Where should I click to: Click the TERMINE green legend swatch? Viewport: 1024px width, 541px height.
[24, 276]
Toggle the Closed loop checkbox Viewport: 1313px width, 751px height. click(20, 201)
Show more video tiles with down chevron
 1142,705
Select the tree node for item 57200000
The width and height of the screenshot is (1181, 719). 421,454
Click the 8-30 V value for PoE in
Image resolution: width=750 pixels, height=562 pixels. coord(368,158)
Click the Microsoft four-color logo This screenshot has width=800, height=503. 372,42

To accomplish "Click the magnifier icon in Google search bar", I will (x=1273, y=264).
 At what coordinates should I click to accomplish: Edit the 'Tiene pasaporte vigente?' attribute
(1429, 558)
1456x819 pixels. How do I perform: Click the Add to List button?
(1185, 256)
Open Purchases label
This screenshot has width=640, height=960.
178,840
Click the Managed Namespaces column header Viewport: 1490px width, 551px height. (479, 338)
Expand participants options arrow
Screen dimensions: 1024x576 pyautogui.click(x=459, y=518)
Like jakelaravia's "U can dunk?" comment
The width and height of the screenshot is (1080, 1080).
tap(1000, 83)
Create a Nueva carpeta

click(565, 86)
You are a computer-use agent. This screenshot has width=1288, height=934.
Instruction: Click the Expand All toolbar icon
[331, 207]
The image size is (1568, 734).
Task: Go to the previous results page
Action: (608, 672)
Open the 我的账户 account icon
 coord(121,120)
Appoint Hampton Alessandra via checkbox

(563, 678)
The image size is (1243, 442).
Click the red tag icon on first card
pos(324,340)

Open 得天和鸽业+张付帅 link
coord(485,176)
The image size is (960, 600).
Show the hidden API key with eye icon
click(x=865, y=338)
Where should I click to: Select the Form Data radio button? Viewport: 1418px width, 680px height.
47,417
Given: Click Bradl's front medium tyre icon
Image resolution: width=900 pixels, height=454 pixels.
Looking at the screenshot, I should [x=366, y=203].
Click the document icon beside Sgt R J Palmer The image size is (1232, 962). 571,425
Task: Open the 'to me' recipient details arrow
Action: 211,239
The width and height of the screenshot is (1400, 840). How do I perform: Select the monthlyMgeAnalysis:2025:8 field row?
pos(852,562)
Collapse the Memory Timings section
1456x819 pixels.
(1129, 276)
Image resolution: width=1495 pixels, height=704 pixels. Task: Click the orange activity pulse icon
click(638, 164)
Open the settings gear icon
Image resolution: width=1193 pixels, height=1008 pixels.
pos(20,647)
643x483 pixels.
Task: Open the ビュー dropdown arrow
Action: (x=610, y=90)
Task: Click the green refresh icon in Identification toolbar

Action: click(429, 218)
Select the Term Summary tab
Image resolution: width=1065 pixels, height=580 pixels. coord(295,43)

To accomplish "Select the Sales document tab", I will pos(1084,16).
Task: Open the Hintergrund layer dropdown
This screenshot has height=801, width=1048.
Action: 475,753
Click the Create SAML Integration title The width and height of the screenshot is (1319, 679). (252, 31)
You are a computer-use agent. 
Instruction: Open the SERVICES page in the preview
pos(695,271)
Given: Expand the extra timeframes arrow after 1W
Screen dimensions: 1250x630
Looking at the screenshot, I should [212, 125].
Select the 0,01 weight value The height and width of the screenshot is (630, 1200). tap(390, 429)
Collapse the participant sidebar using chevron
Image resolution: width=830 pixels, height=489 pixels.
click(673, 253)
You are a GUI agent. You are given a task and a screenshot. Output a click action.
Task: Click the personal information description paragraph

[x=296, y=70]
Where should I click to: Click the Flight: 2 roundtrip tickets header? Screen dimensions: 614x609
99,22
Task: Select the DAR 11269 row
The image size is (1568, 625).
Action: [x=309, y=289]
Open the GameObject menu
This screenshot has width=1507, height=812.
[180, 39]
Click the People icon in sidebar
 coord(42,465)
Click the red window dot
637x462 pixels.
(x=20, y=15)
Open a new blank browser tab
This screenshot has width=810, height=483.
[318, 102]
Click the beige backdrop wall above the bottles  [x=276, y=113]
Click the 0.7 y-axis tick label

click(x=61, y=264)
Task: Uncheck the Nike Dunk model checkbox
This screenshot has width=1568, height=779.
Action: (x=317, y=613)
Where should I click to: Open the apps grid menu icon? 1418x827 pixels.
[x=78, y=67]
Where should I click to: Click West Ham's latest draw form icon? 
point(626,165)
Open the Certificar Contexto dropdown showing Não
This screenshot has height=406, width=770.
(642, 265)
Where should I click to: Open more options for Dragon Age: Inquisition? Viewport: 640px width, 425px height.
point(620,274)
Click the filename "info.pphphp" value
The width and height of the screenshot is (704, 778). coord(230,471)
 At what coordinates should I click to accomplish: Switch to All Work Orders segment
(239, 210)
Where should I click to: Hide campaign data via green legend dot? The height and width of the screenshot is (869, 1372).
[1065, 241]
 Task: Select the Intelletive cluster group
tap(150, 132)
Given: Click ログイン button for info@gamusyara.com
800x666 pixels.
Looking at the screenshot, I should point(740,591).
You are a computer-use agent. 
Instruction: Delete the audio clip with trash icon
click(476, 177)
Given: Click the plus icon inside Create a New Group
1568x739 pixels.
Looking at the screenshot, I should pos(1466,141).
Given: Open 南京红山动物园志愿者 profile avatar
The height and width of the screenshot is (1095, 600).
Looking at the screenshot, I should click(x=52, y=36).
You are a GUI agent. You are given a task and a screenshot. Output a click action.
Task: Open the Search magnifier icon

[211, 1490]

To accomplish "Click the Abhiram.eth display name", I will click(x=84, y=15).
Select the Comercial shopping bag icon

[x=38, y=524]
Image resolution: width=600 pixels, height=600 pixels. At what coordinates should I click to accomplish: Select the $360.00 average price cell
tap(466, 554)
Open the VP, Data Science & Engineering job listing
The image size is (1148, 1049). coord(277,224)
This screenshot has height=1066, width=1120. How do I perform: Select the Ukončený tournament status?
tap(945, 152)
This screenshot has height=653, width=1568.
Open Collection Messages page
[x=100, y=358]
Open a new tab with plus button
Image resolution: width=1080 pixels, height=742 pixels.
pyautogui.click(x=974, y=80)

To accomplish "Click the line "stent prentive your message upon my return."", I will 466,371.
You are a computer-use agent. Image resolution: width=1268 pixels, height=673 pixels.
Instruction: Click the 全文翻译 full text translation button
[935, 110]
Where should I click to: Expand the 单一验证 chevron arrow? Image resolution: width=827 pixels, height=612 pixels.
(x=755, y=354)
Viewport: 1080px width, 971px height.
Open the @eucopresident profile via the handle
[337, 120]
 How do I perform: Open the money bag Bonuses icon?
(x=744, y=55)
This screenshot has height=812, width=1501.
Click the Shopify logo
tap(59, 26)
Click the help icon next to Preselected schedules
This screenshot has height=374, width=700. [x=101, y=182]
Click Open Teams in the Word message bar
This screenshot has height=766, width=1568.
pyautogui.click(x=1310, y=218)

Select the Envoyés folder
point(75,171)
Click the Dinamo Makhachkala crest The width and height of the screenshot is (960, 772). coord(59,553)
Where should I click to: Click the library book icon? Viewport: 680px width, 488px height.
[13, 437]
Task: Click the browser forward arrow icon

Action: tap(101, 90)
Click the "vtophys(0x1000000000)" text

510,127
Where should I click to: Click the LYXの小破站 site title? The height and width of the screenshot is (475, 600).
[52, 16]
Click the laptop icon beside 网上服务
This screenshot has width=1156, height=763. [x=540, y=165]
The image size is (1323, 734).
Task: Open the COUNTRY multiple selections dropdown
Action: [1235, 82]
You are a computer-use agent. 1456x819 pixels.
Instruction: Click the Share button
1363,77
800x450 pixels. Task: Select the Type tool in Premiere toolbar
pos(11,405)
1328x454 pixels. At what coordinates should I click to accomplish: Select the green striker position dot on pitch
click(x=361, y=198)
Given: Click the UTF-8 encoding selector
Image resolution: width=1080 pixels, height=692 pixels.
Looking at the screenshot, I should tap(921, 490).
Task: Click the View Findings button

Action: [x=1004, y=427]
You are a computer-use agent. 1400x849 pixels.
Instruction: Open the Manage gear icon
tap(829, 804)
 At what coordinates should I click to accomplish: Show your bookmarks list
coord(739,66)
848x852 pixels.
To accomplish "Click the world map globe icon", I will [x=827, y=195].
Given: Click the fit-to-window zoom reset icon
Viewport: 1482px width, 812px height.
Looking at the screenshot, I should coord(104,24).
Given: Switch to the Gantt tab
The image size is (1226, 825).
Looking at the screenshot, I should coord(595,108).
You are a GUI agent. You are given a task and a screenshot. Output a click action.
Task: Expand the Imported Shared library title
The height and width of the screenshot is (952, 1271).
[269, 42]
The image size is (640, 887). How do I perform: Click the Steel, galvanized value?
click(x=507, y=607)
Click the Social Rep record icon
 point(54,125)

WHAT TO DO – Retype the material above verbatim, starting at the line containing "You are a computer-use agent. This" and ending at the line containing "Looking at the screenshot, I should [x=366, y=203].".

SOLUTION TO THE PROBLEM –
You are a computer-use agent. This screenshot has width=1288, height=934.
Instruction: Click the Expand All toolbar icon
[331, 207]
The image size is (1568, 734).
Task: Go to the previous results page
Action: (608, 672)
Open the 我的账户 account icon
 coord(121,120)
Appoint Hampton Alessandra via checkbox

(563, 678)
The image size is (1243, 442).
Click the red tag icon on first card
pos(324,340)

Open 得天和鸽业+张付帅 link
coord(485,176)
The image size is (960, 600).
Show the hidden API key with eye icon
click(x=865, y=338)
Where should I click to: Select the Form Data radio button? Viewport: 1418px width, 680px height.
47,417
Given: Click Bradl's front medium tyre icon
Image resolution: width=900 pixels, height=454 pixels.
Looking at the screenshot, I should [x=366, y=203].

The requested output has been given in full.